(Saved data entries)
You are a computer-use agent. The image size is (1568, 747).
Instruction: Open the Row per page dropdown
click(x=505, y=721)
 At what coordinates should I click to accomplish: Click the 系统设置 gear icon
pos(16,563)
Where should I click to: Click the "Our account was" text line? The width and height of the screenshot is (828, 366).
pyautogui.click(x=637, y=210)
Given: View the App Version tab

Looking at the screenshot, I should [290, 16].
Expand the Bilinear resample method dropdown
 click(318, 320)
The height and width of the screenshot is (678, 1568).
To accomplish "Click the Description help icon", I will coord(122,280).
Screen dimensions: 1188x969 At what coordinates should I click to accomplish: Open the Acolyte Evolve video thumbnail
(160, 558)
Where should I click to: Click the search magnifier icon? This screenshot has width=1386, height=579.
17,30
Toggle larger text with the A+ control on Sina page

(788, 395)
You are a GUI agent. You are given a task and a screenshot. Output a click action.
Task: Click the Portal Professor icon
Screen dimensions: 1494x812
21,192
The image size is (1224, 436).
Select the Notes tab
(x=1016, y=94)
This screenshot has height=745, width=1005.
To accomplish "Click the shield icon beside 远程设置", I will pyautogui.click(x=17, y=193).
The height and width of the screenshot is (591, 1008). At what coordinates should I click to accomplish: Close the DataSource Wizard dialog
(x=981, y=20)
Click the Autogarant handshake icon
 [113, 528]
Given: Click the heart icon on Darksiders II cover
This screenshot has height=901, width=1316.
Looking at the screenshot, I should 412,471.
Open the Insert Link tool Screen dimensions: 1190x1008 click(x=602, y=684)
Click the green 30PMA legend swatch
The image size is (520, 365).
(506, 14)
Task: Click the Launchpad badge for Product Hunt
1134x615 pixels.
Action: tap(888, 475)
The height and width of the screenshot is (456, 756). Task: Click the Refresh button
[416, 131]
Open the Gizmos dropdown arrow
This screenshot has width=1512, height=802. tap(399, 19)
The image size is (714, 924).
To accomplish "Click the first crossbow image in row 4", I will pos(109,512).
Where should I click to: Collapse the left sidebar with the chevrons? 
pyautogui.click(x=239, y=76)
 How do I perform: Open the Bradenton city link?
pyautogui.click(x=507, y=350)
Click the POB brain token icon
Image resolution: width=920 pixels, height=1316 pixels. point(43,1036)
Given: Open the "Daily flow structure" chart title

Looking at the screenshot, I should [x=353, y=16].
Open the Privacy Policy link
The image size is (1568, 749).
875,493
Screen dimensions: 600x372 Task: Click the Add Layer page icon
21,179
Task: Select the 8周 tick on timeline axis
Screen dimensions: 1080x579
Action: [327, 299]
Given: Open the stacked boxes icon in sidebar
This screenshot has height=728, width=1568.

Do this: Retype every line of the data above without changing anything.

Response to the task:
You are a computer-use agent. The image size is (1568, 747).
Instruction: Open the Row per page dropdown
click(x=505, y=721)
 At what coordinates should I click to accomplish: Click the 系统设置 gear icon
pos(16,563)
Where should I click to: Click the "Our account was" text line? The width and height of the screenshot is (828, 366).
pyautogui.click(x=637, y=210)
Given: View the App Version tab

Looking at the screenshot, I should [290, 16].
Expand the Bilinear resample method dropdown
 click(318, 320)
The height and width of the screenshot is (678, 1568).
To accomplish "Click the Description help icon", I will coord(122,280).
Screen dimensions: 1188x969 At what coordinates should I click to accomplish: Open the Acolyte Evolve video thumbnail
(160, 558)
Where should I click to: Click the search magnifier icon? This screenshot has width=1386, height=579.
17,30
Toggle larger text with the A+ control on Sina page

(788, 395)
You are a GUI agent. You are given a task and a screenshot. Output a click action.
Task: Click the Portal Professor icon
Screen dimensions: 1494x812
21,192
The image size is (1224, 436).
Select the Notes tab
(x=1016, y=94)
This screenshot has height=745, width=1005.
To accomplish "Click the shield icon beside 远程设置", I will pyautogui.click(x=17, y=193).
The height and width of the screenshot is (591, 1008). At what coordinates should I click to accomplish: Close the DataSource Wizard dialog
(x=981, y=20)
Click the Autogarant handshake icon
 [113, 528]
Given: Click the heart icon on Darksiders II cover
This screenshot has height=901, width=1316.
Looking at the screenshot, I should 412,471.
Open the Insert Link tool Screen dimensions: 1190x1008 click(x=602, y=684)
Click the green 30PMA legend swatch
The image size is (520, 365).
(506, 14)
Task: Click the Launchpad badge for Product Hunt
1134x615 pixels.
Action: tap(888, 475)
The height and width of the screenshot is (456, 756). Task: Click the Refresh button
[416, 131]
Open the Gizmos dropdown arrow
This screenshot has width=1512, height=802. tap(399, 19)
The image size is (714, 924).
To accomplish "Click the first crossbow image in row 4", I will pos(109,512).
Where should I click to: Collapse the left sidebar with the chevrons? 
pyautogui.click(x=239, y=76)
 How do I perform: Open the Bradenton city link?
pyautogui.click(x=507, y=350)
Click the POB brain token icon
Image resolution: width=920 pixels, height=1316 pixels. point(43,1036)
Given: Open the "Daily flow structure" chart title

Looking at the screenshot, I should [x=353, y=16].
Open the Privacy Policy link
The image size is (1568, 749).
875,493
Screen dimensions: 600x372 Task: Click the Add Layer page icon
21,179
Task: Select the 8周 tick on timeline axis
Screen dimensions: 1080x579
Action: [327, 299]
Given: Open the stacked boxes icon in sidebar
This screenshot has height=728, width=1568.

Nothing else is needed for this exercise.